• _RECORDS TO USE_
══════════════════════════════

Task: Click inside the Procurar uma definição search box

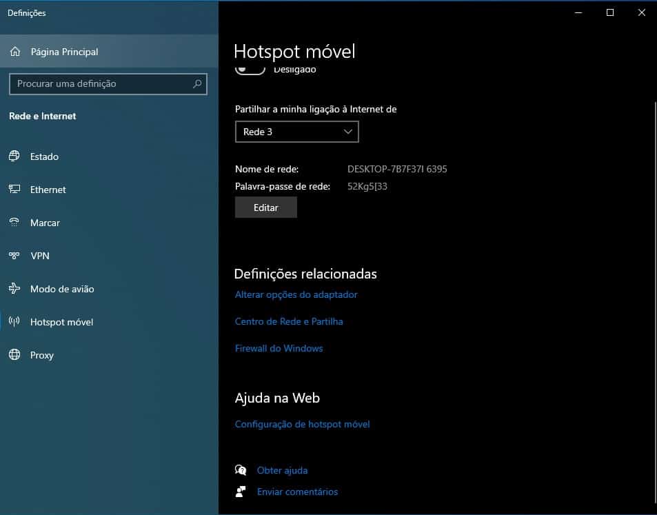Action: click(108, 84)
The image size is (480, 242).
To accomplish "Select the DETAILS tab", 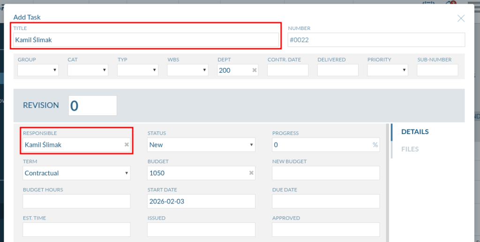I will [x=415, y=132].
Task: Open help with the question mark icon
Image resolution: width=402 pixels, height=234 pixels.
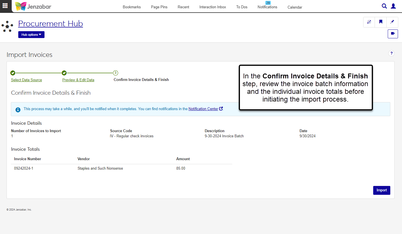Action: coord(391,53)
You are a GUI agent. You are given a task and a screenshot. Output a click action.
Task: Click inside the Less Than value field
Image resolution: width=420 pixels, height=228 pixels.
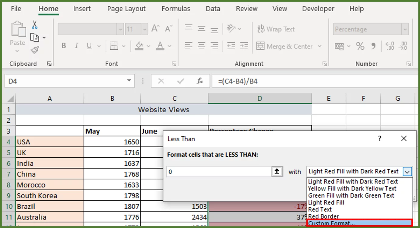219,171
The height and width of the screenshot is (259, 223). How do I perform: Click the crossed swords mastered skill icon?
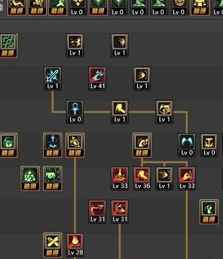52,245
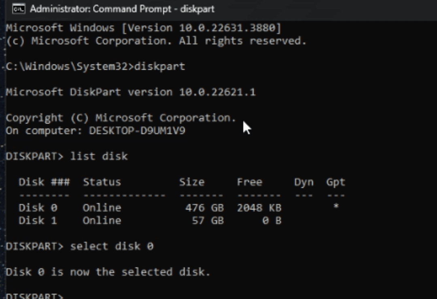
Task: Click the Command Prompt icon in title bar
Action: (18, 9)
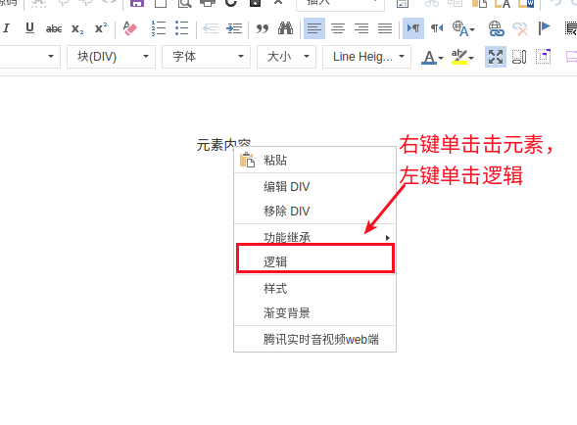Open Find with the binoculars icon

(285, 28)
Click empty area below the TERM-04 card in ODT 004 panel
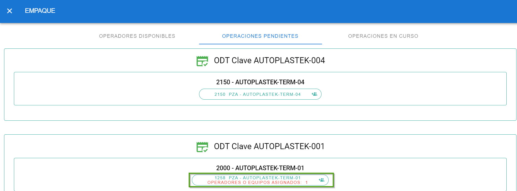This screenshot has height=191, width=517. click(x=260, y=113)
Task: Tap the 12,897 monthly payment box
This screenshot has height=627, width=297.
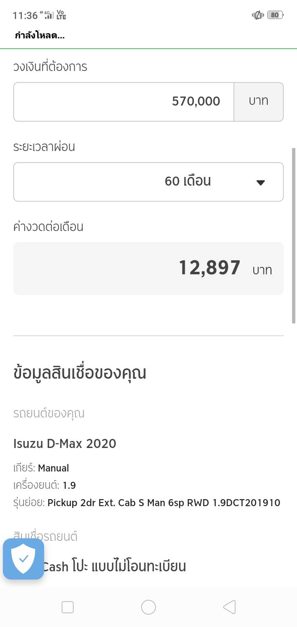Action: click(x=149, y=268)
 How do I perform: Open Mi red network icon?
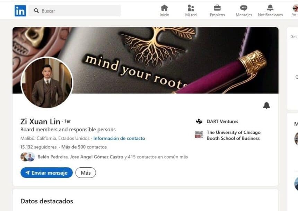191,8
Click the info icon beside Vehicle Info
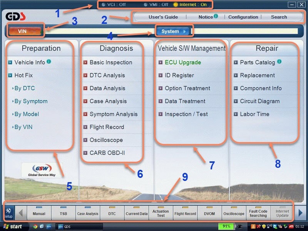Image resolution: width=308 pixels, height=231 pixels. (49, 62)
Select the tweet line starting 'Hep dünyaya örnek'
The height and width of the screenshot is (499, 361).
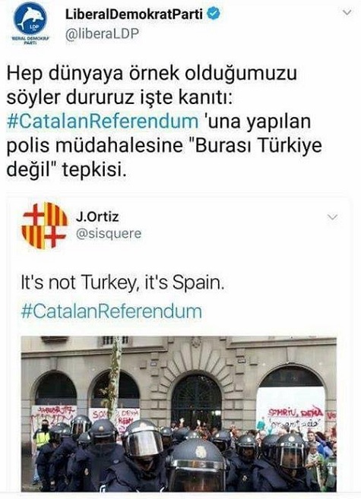click(x=151, y=73)
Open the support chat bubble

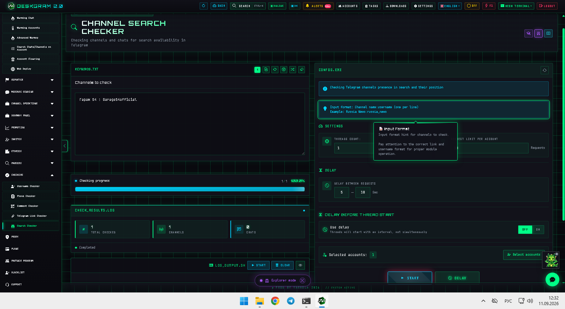552,279
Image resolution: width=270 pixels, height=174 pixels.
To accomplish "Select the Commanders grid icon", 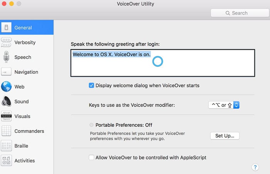I will click(x=6, y=131).
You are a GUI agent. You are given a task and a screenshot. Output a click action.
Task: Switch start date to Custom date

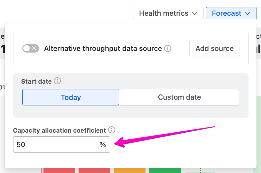click(x=179, y=97)

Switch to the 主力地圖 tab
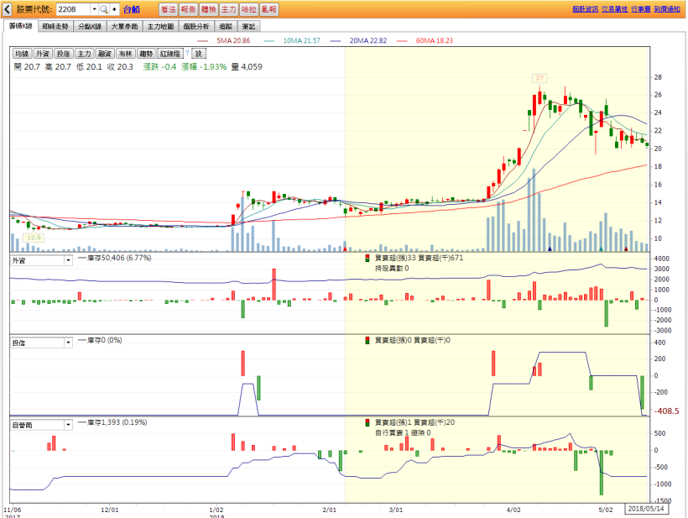[x=159, y=27]
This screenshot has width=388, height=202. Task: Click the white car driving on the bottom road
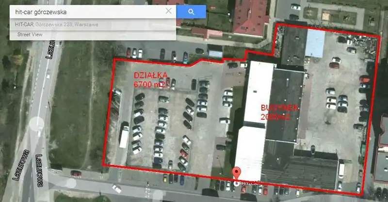[116, 188]
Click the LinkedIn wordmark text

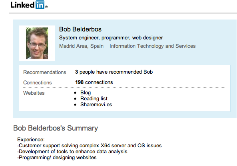click(x=23, y=5)
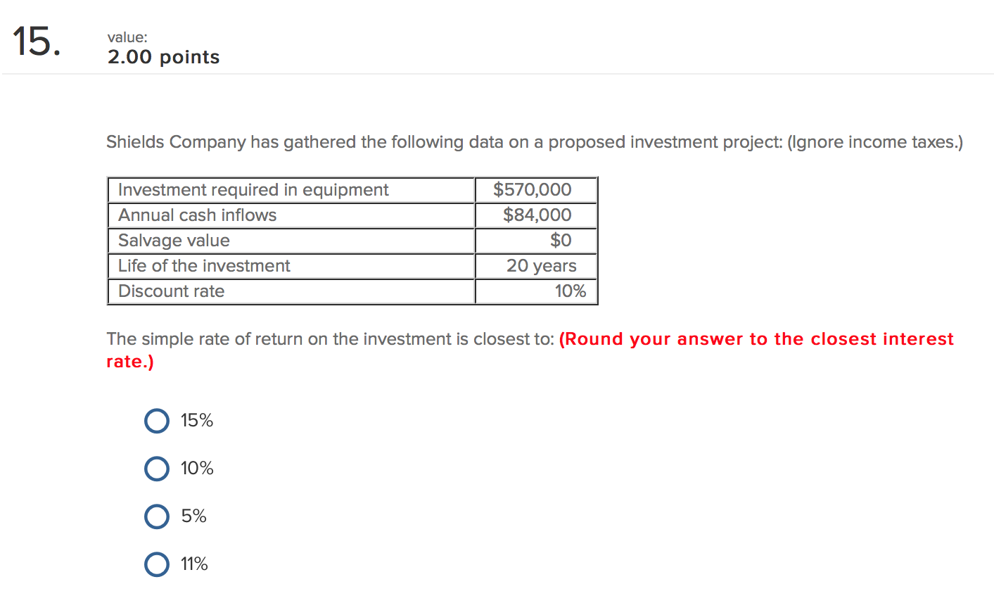Select the "20 years" table cell
Screen dimensions: 994x596
tap(541, 266)
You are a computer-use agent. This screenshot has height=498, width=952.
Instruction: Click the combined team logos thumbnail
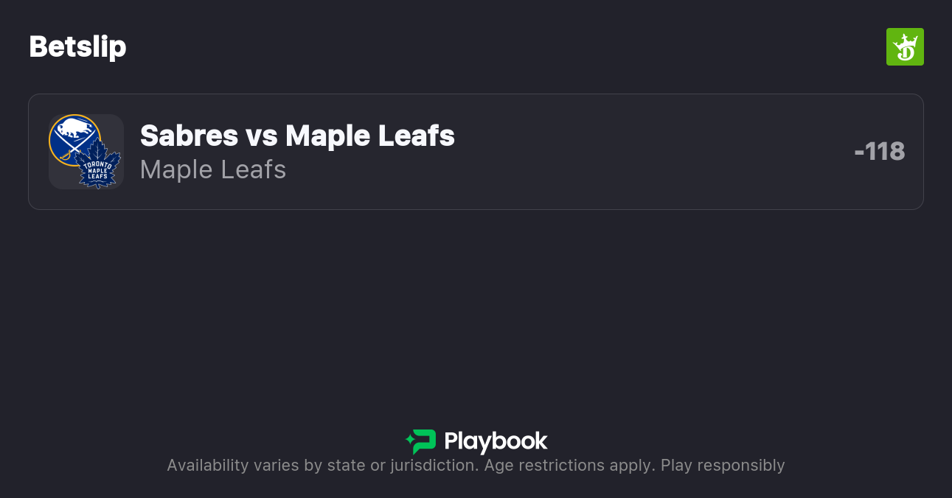[x=86, y=151]
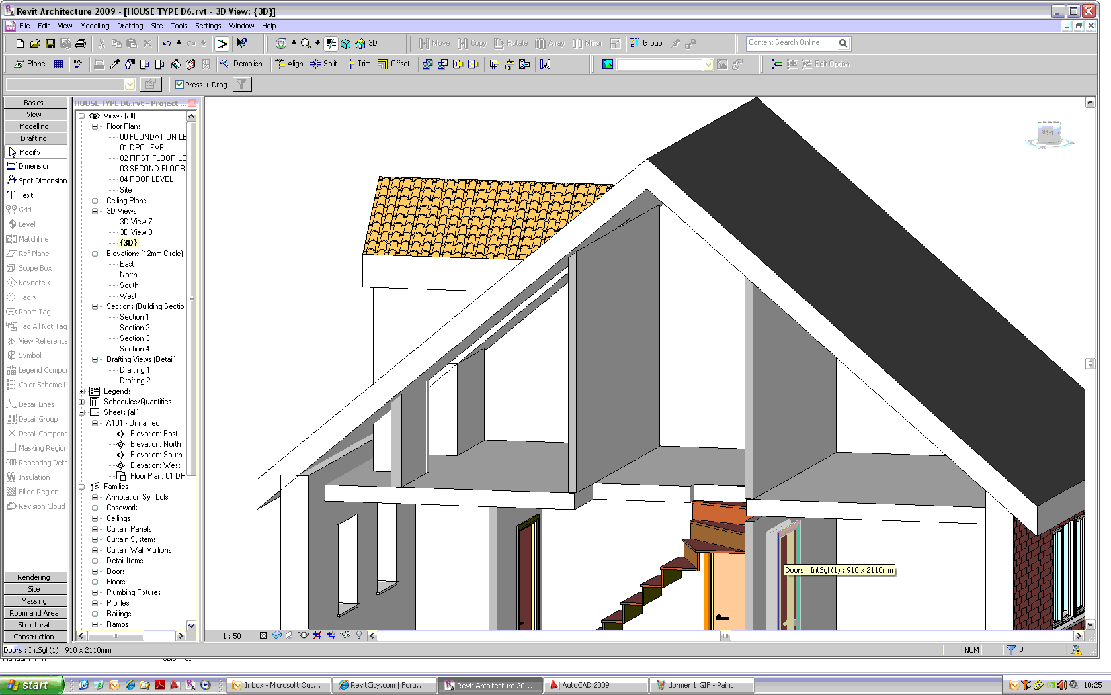This screenshot has width=1111, height=695.
Task: Click the Save icon in toolbar
Action: (x=50, y=44)
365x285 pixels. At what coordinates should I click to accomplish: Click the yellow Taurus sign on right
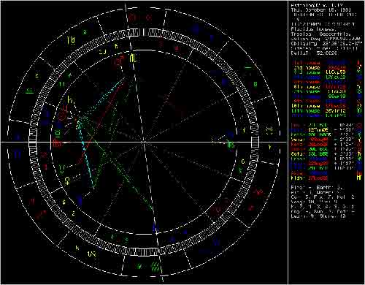point(269,131)
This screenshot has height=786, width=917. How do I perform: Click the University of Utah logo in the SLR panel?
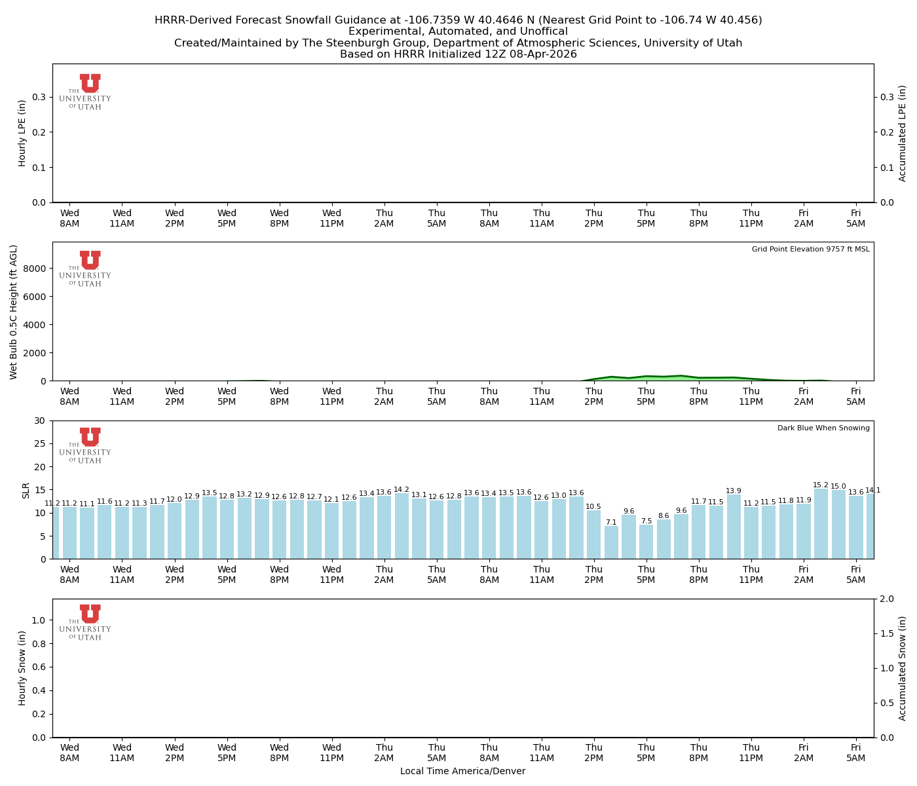tap(86, 445)
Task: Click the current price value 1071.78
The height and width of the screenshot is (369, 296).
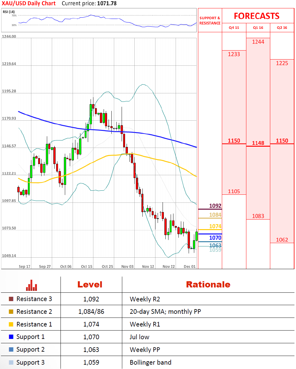Action: coord(106,4)
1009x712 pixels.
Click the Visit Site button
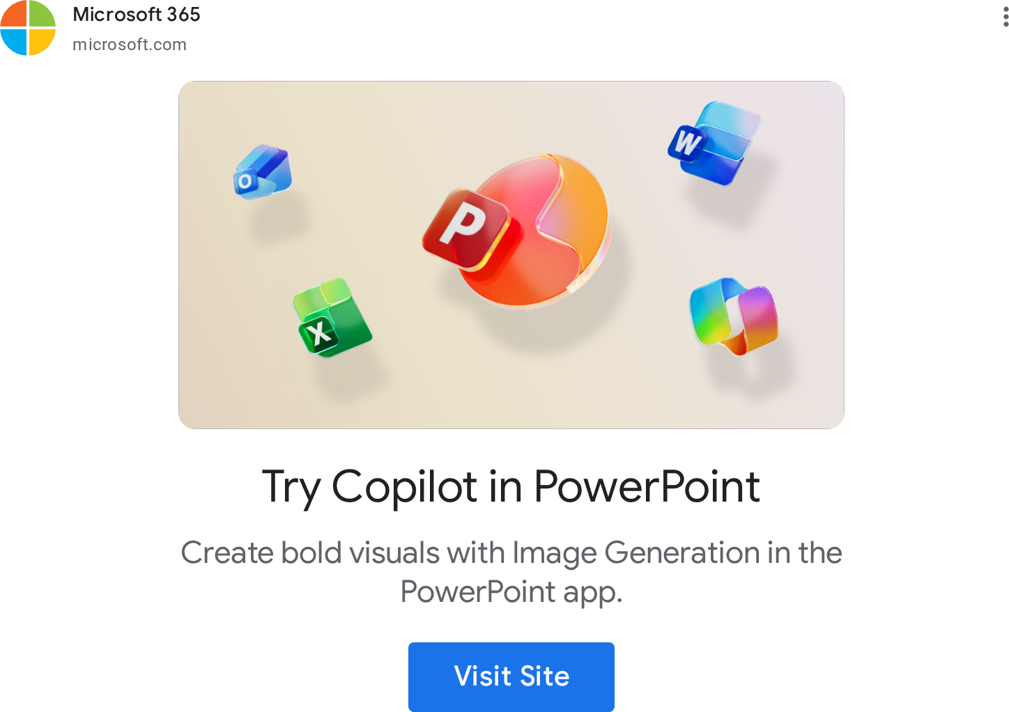pyautogui.click(x=511, y=676)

══════════════════════════════

• _WORK TO COMPLETE_
Look over the records above and copy each line that includes the string "value".

• _REPLY_
Task: Click inside the Less Than value field
Task: Click the current price value 1071.78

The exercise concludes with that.